- _What you are asked to do_: Search the records for the string "toolbar", then copy each line where it appears.

Saved data entries
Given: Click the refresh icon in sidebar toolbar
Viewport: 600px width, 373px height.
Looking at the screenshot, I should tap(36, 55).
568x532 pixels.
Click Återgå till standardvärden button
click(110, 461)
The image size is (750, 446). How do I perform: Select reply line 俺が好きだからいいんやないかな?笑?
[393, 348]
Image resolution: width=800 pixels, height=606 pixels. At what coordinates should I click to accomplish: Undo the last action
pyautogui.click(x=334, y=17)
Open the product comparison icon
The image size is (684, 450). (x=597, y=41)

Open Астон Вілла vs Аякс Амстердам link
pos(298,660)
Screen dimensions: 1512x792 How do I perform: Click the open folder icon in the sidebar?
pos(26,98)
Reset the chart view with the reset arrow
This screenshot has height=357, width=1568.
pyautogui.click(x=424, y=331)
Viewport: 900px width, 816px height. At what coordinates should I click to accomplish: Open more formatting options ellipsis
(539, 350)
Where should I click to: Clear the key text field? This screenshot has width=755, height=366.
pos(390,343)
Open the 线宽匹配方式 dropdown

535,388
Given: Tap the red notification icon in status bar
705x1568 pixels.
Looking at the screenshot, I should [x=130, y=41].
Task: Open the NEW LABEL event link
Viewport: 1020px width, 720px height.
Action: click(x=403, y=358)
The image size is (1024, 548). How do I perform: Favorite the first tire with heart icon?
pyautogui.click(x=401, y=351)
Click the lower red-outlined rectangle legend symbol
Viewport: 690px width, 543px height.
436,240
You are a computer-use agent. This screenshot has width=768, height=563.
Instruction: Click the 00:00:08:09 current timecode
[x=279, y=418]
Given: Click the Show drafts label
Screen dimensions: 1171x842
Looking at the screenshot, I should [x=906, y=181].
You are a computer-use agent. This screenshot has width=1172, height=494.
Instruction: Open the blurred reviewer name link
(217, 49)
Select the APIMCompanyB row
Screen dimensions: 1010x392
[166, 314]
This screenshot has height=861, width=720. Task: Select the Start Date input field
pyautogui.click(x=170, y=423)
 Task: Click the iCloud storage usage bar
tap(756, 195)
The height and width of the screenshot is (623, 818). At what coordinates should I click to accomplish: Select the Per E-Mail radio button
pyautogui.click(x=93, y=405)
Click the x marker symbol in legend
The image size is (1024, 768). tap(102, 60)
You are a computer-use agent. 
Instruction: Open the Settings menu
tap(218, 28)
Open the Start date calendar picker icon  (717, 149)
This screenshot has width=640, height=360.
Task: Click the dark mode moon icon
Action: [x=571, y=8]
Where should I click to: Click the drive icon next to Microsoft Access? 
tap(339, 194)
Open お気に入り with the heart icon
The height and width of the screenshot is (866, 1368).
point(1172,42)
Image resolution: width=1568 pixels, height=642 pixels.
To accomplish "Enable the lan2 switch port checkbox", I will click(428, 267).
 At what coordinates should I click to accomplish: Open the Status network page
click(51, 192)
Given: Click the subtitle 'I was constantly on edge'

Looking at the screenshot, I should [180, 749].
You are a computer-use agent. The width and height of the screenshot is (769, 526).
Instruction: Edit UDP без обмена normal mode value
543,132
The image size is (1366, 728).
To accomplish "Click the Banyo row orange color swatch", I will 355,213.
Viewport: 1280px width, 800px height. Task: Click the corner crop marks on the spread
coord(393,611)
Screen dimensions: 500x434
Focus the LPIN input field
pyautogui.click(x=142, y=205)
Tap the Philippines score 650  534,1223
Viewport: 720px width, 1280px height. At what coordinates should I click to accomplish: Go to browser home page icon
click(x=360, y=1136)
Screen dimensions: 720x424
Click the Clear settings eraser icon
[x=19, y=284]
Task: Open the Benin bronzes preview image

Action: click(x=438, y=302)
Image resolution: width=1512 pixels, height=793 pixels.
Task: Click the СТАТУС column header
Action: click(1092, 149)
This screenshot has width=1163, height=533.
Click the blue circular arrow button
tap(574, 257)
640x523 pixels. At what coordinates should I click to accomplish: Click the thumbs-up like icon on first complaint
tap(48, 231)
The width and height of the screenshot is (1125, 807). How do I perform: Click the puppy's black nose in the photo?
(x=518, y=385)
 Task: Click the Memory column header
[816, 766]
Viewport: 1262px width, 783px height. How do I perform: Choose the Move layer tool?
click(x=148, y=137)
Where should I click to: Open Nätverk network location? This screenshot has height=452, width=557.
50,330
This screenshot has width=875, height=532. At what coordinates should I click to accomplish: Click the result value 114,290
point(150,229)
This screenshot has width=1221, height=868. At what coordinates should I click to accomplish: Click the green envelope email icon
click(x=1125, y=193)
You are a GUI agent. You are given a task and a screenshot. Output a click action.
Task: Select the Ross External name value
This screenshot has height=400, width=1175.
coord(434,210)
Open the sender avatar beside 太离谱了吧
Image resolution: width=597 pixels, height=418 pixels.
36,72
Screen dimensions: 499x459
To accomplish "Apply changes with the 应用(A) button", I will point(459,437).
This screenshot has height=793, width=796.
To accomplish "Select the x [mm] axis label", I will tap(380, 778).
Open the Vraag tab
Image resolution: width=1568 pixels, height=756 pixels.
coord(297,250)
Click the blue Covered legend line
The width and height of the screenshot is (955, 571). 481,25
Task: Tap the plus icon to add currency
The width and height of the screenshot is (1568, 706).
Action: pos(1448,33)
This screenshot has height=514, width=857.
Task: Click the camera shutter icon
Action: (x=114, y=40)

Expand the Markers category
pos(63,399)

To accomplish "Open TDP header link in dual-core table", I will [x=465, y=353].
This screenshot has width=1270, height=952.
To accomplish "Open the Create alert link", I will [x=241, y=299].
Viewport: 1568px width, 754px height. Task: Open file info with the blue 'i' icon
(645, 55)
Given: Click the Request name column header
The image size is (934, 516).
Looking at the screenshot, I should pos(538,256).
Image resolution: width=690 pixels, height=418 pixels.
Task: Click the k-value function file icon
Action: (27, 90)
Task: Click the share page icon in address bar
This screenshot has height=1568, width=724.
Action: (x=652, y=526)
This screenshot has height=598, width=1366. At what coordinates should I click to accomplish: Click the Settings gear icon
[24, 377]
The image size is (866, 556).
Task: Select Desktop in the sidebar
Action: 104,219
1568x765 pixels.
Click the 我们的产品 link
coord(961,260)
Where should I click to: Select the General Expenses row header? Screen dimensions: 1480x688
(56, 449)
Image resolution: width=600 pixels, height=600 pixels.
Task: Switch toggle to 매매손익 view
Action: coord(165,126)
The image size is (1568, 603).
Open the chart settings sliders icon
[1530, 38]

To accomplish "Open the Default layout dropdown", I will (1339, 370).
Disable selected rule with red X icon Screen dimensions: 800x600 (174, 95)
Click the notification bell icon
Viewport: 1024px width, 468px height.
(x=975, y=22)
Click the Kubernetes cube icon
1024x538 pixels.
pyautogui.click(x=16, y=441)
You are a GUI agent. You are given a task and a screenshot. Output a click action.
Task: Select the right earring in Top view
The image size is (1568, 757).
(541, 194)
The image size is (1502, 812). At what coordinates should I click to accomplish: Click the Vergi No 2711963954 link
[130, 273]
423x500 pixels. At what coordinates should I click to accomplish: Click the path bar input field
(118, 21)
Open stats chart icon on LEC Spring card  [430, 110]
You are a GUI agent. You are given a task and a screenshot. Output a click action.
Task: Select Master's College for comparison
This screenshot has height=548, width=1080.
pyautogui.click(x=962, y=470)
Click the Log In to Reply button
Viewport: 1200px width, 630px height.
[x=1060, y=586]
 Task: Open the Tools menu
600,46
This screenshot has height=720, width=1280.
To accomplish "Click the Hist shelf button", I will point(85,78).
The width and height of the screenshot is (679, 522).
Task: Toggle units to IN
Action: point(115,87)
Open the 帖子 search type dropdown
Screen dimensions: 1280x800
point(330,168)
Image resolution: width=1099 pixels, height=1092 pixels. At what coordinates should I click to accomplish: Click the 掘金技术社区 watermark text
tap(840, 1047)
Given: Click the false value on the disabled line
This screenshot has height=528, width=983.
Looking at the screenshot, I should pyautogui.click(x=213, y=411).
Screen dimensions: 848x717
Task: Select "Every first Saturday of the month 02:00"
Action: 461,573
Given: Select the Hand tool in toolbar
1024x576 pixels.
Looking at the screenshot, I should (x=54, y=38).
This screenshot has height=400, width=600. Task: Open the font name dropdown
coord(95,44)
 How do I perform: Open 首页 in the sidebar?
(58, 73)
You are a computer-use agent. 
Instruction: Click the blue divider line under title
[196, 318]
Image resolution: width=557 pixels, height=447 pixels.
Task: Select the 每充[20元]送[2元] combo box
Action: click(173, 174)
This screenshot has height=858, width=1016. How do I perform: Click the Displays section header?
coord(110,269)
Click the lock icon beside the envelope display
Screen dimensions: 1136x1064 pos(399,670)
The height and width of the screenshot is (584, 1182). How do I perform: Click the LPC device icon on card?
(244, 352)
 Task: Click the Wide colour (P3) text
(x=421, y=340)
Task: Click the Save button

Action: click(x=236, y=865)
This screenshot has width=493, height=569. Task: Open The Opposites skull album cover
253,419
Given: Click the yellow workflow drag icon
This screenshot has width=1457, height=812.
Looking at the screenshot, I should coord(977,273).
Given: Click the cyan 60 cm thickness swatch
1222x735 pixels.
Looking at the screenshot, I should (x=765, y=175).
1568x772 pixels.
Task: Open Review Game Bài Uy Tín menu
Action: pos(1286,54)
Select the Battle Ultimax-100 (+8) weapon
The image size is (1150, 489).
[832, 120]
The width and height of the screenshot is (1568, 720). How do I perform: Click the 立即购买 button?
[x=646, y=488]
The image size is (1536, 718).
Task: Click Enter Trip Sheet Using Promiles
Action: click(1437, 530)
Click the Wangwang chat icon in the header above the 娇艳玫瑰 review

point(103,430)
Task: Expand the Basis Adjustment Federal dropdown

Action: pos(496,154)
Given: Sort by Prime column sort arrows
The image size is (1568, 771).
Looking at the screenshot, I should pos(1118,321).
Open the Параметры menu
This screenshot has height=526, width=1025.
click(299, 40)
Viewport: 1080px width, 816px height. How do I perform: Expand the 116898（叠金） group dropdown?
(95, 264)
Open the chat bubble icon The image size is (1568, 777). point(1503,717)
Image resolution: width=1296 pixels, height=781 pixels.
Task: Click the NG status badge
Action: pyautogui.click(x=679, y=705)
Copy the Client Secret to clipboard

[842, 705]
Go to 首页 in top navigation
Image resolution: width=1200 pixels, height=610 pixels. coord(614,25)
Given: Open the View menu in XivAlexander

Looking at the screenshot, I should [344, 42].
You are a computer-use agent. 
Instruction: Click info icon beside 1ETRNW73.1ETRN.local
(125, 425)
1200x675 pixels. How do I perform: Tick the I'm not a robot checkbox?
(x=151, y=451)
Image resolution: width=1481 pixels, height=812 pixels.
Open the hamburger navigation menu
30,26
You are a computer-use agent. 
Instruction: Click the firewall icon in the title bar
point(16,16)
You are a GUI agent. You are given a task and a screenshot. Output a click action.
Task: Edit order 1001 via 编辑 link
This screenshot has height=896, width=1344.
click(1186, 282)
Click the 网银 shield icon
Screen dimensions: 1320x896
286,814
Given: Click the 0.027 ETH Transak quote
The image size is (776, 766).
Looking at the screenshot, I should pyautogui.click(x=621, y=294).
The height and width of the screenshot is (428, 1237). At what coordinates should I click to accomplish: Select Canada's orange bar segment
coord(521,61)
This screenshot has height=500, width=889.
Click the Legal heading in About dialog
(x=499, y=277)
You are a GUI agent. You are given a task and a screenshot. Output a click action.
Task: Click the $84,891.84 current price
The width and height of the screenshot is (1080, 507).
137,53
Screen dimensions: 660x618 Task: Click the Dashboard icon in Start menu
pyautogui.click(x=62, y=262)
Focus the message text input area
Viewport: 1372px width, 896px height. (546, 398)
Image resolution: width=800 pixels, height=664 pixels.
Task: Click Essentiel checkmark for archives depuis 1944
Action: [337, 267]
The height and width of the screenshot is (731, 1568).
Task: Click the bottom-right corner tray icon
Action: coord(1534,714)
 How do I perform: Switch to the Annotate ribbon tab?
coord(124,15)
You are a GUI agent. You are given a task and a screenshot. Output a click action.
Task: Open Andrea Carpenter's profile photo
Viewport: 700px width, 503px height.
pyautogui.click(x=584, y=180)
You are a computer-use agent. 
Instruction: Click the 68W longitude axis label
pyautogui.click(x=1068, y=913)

- _Response area_:
Given: Click the refresh icon in sidebar toolbar
Given: Select the Hand tool in toolbar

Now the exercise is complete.